Most likely a schooner—a “coaster” engaged in the hazardous trade of moving cargo between the islands—McGregor’s ship was unable to make sail into Ma‘alaea due to the fierce conditions. Blinded by the darkness and driving rain, McGregor posted men in the bow and along the rails with sounding lines. With the men hollering out the depth as they proceeded, the ship groped its way toward shore.
When the water became ominously shallow, McGregor ordered the anchors set. Peering out into the blackness, he couldn’t make out for sure why, but the winds lessened at about this spot. With his vessel secured, he allowed the exhausted crew to “stand down” and fall asleep.
Come morning, the men awakened to blue skies and found that the schooner had blundered into a cove between two rocky highlands. As word of the near-miraculous anchoring spread, one of these promontories became known as “McGregor Point,” after the intrepid captain.
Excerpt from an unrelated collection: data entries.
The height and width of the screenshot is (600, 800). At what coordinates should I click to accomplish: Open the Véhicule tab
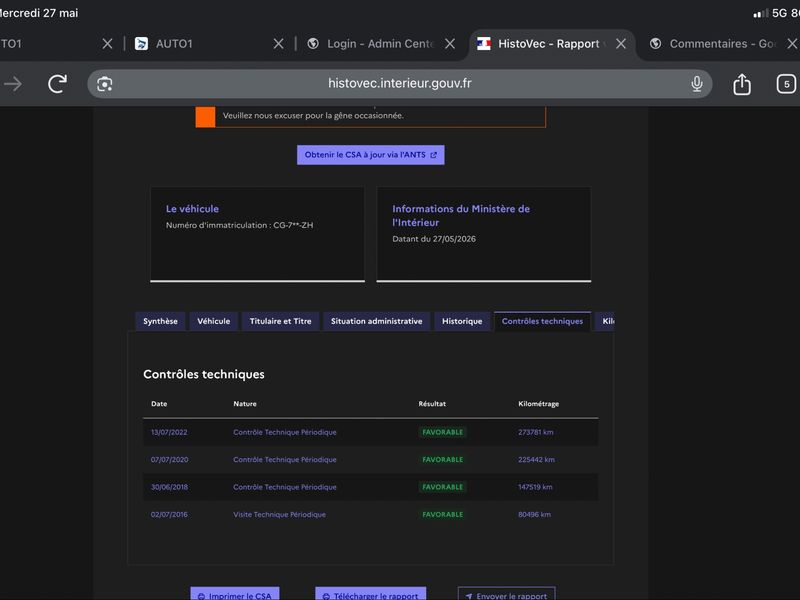(213, 321)
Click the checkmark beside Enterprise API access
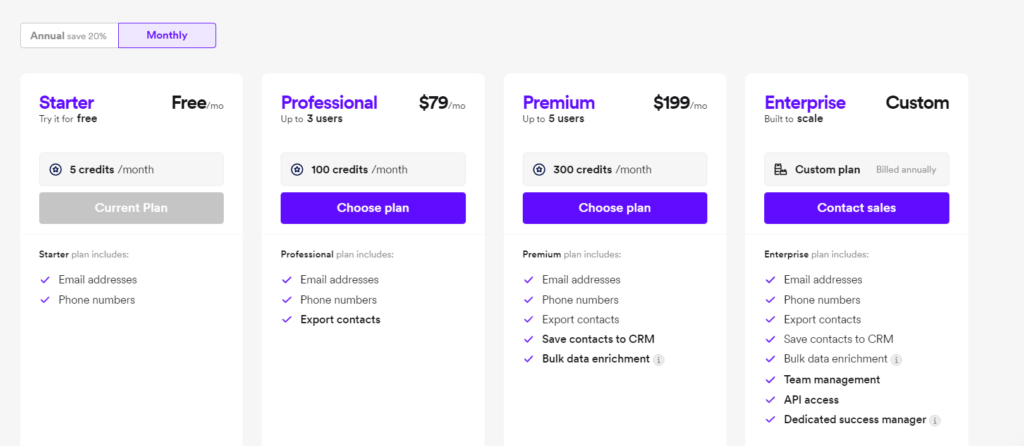Screen dimensions: 1024x446 pyautogui.click(x=770, y=400)
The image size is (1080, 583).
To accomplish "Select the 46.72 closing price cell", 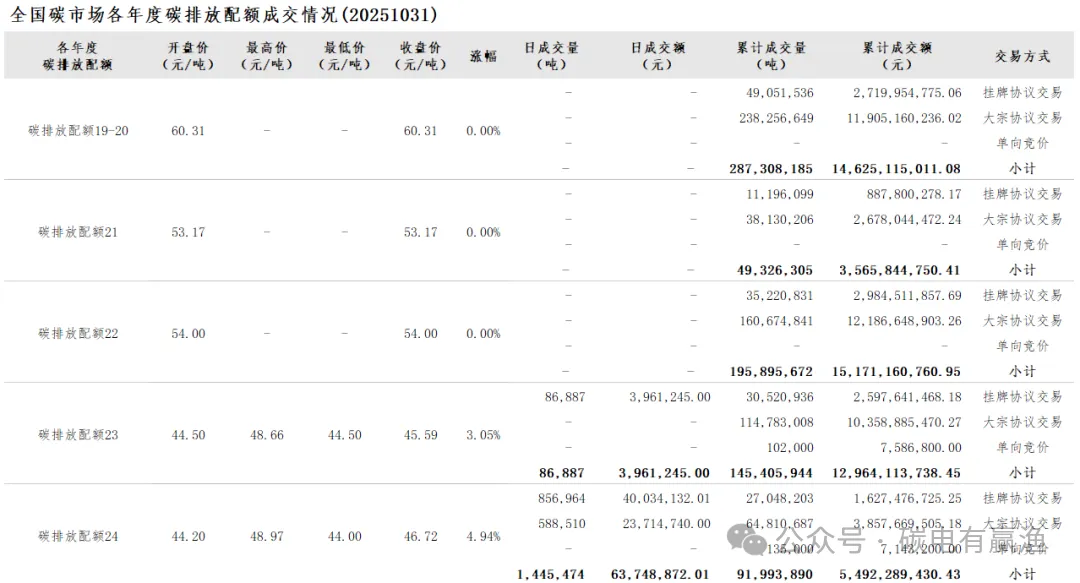I will tap(420, 537).
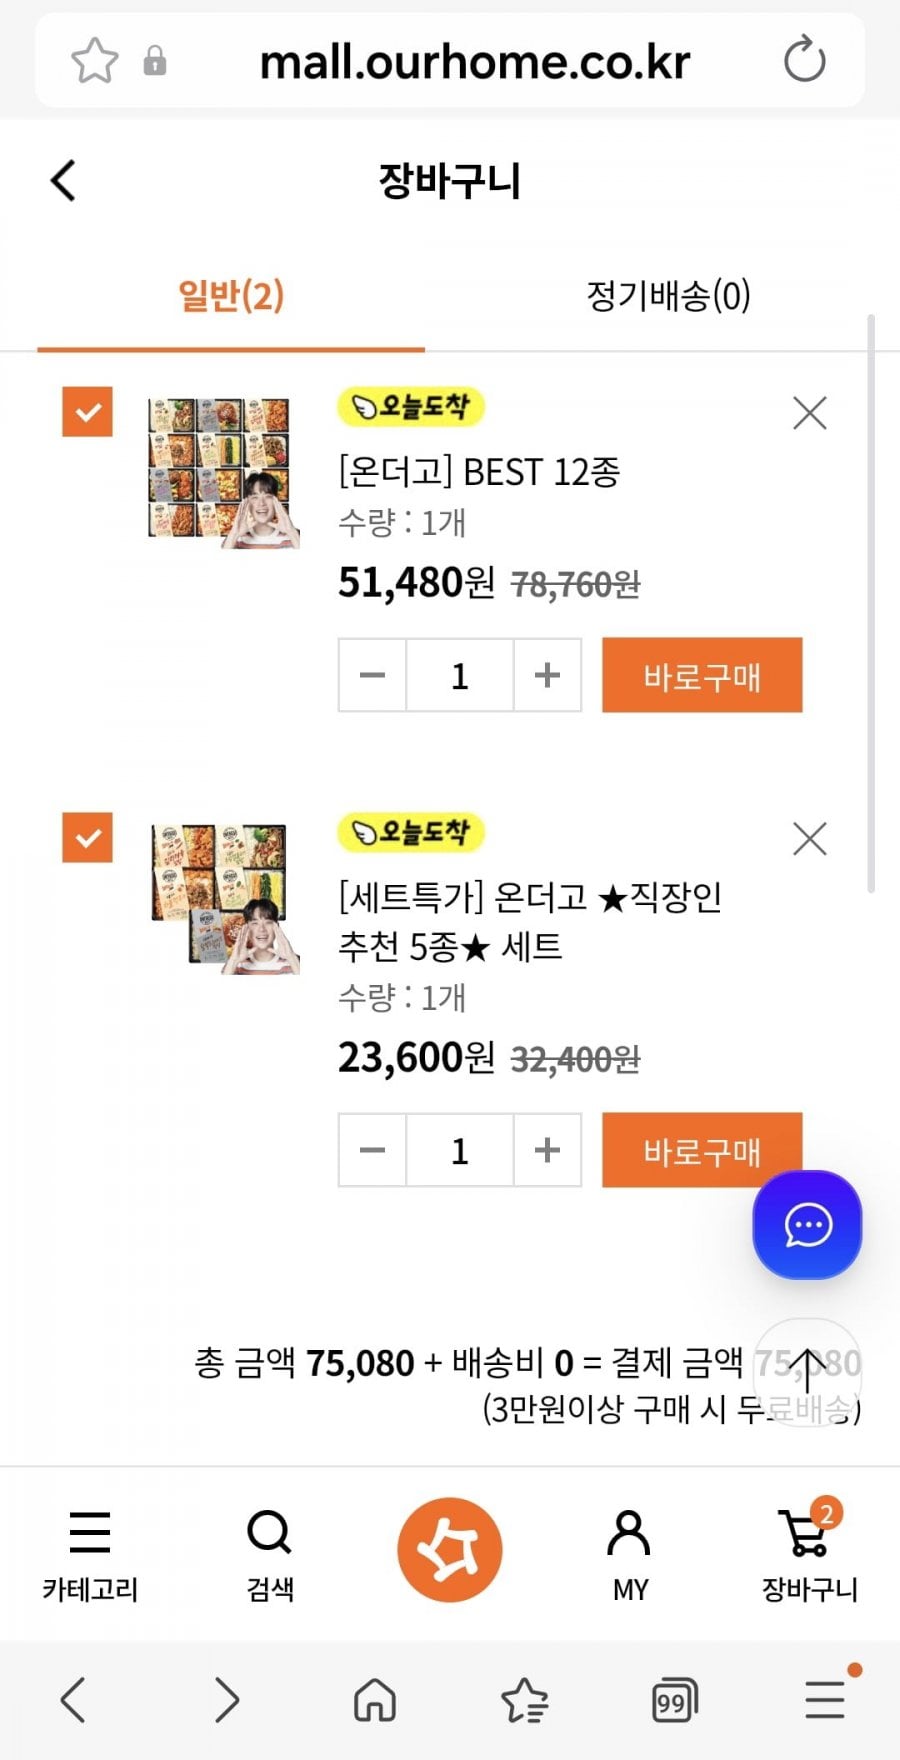Screen dimensions: 900x1760
Task: Open the 카테고리 hamburger menu
Action: [x=90, y=1549]
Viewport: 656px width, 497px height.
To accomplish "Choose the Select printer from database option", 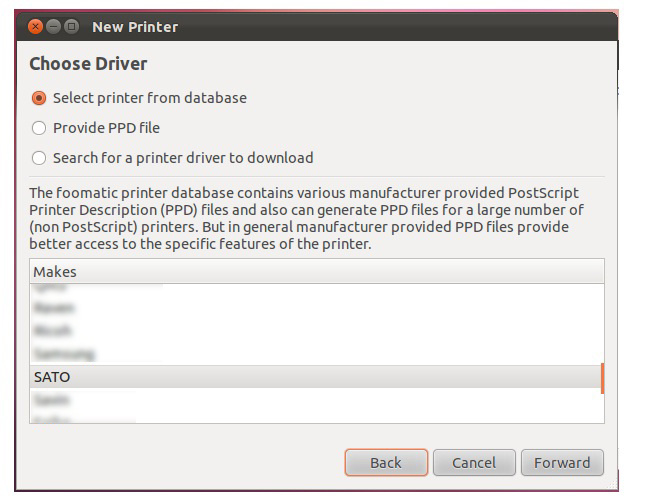I will coord(39,98).
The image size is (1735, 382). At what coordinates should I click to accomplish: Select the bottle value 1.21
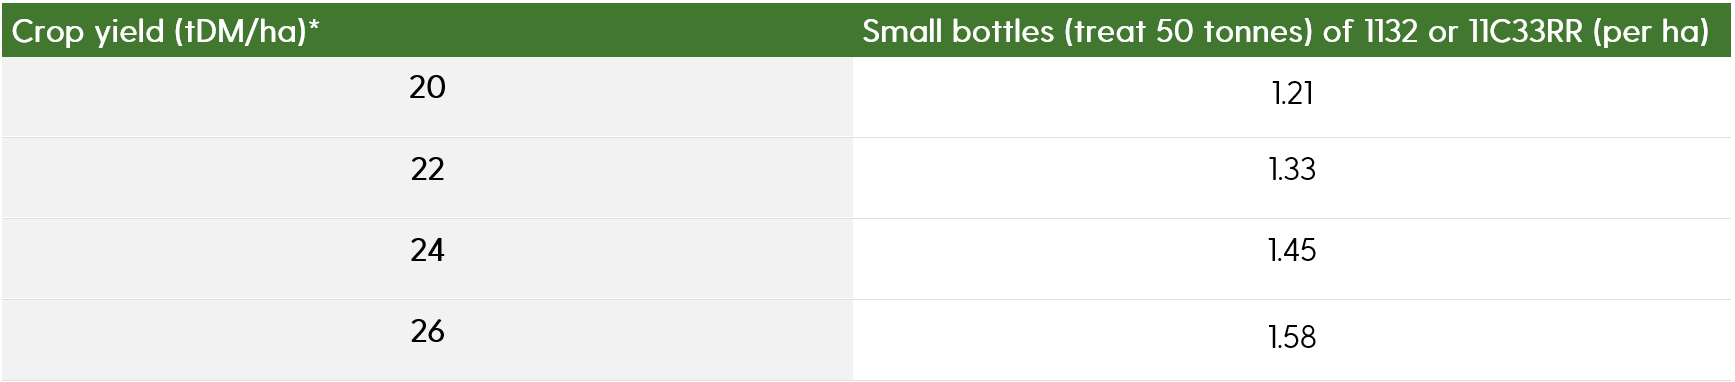click(x=1292, y=94)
Afterward, other ships used the same anchorage. It was smaller than the one in neighboring Ma‘alaea but provided protection from the incessant winds blowing in from the north. A wharf and other facilities were constructed there. For a while, it became a stop for the Inter-Island Steamship Company and recorded more traffic than Ma‘alaea Harbor itself.
When McGregor anchored there that stormy night circa 1875, he didn’t have the benefit of a light to guide him in, or at least not much of one.
The first “lighthouse” in the area stood on a wharf in Ma‘alaea, sometime in the late 1800’s. Even by standards back then, it wasn’t very effective. In 1904, an inspector doing a survey of Maui’s aids to navigation described it as “an ordinary red lantern hung from a post.”
When the station was to be updated shortly after, a new location was chosen. The highland at nearby McGregor Point provided more elevation. Plus the port facilities there were still experiencing good usage, making it a logical spot for the new “A to N,” or aid to navigation. The first light station was built there in 1906.
A 32-foot white mast was erected, with a fixed red lamp mounted on top. A keeper’s housing and support building also went up, each with matching red roofing.
That same year a tsunami roared in and obliterated the old light, along with almost everything else in Ma‘alaea. The wharf at McGregor Landing also washed away. But higher up on the slope, the new station remained high and dry.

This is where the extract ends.